# Start of Source excerpt

Clearly, what the hard sciences need to attract more qualified female
candidates is a nice, comfy fainting couch. And let's send one over to
the U.S. Senate, too, while we're at it. "She turned and attacked me,"
Sen. Barbara Boxer whimpered on CNN in her twisted reprise of the
poisonous little temper tantrum she and other Democrats threw along the
way to the Senate confirmation of Condoleeza Rice as Secretary of State.
Having spray-painted Miss Rice a liar and dashed off a quick
fundraising letter about it all on the side Mrs. Boxer was now
depicting Miss Rice as a bully. Why? For a response that exhibited more
polish, more civilization than the smearing senator deserved: "I would
hope we can discuss what ... went on and what I said without impugning
my credibility or my integrity."
That's ladylike. I like ladylike. Poise under fire, and not a whiff of
vapors. This may well be beside the point. That is, sex should be
irrelevant in Senate confirmation hearings, even as the media harp on
the statistical exceptionalism of nominees who are not men, or not white
(or not both). But there seems to be something worth pondering in the
fact that both Condi Rice, the new face of American foreign policy, and
Barbara Boxer, its most aggressive opponent this week (rather, its most
aggressive domestic opponent since I don't mean al-Zarqawi) are women.

# End of Source excerpt
# Start of Records shown

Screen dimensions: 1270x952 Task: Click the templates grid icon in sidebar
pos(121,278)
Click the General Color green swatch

# End of Records shown
# Start of Records shown

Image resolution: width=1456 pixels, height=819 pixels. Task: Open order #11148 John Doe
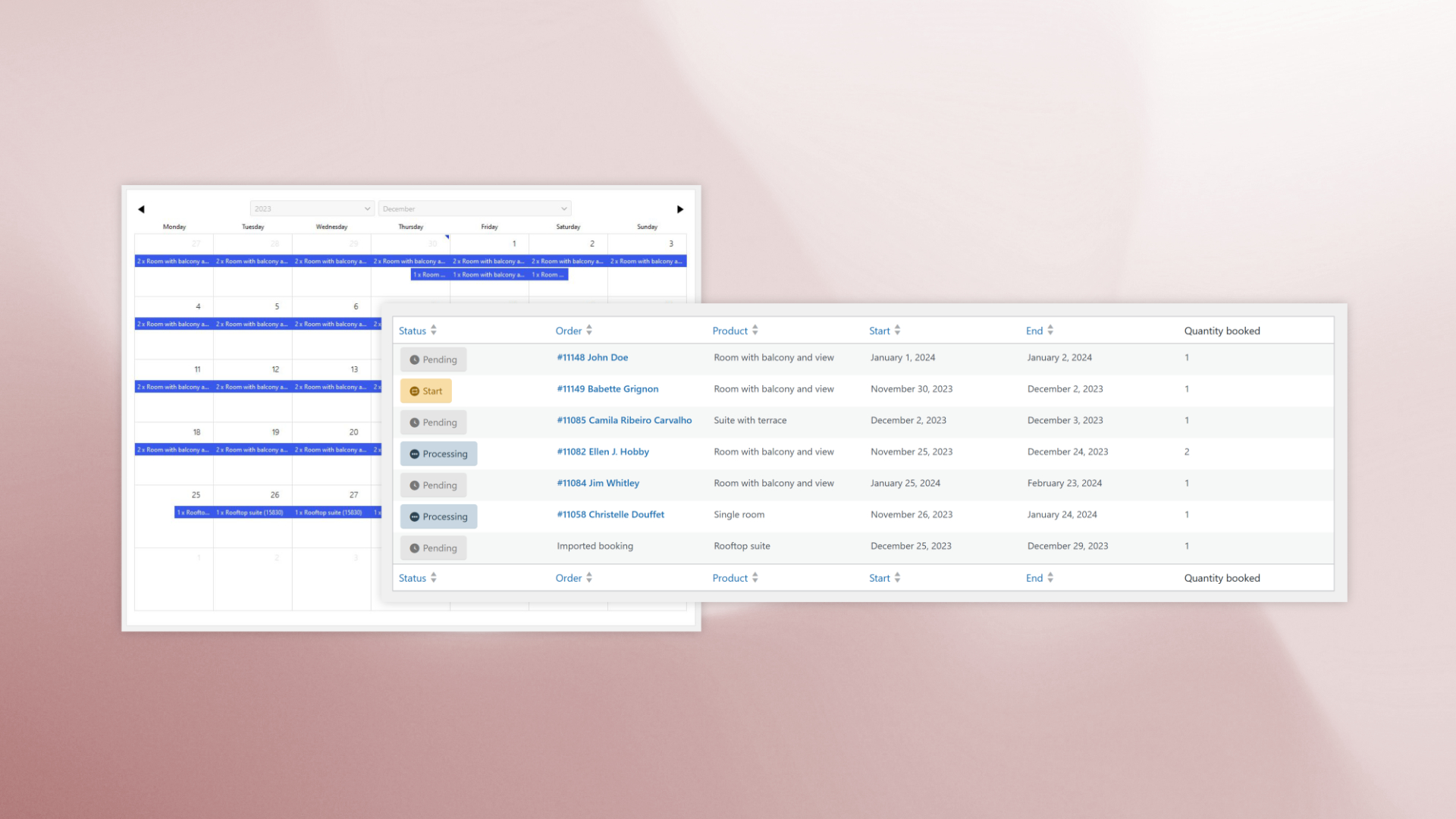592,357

# End of Records shown

● Tasks and exercises
• 1. Please return everything in the entries from the line containing "Screen dimensions: 1270x952" down to the line containing "Click the General Color green swatch", both lines included, with nothing changed.
• 2. Carry the column on Boxer and Rice forward from its final sentence.

● Results
• 1.
Screen dimensions: 1270x952 Task: Click the templates grid icon in sidebar
pos(121,278)
Click the General Color green swatch

• 2.
Approaching the Iraqi election this weekend, surveying the challenges
that lie ahead in encouraging democracy in the wider Islamic world a
world where power is derived in many ways from a perverted sexual order
based on the oppression of women this fact should mean something.
But Condi Rice aside it's not something to crow about. American
feminism, the ideological movement the Barbara Boxers and Nancy
Hopkinses out there call home, has ignored the plight of women under
Islam: the burqa-bondage of sharia law under which a woman's testimony
in a courtroom is worth half that of a man's; polygamy is legal and
divorce is a man's prerogative; inheritance favors sons; and violence
(even the hideously misnamed "honor" killings) against family women is a
way of life. Why?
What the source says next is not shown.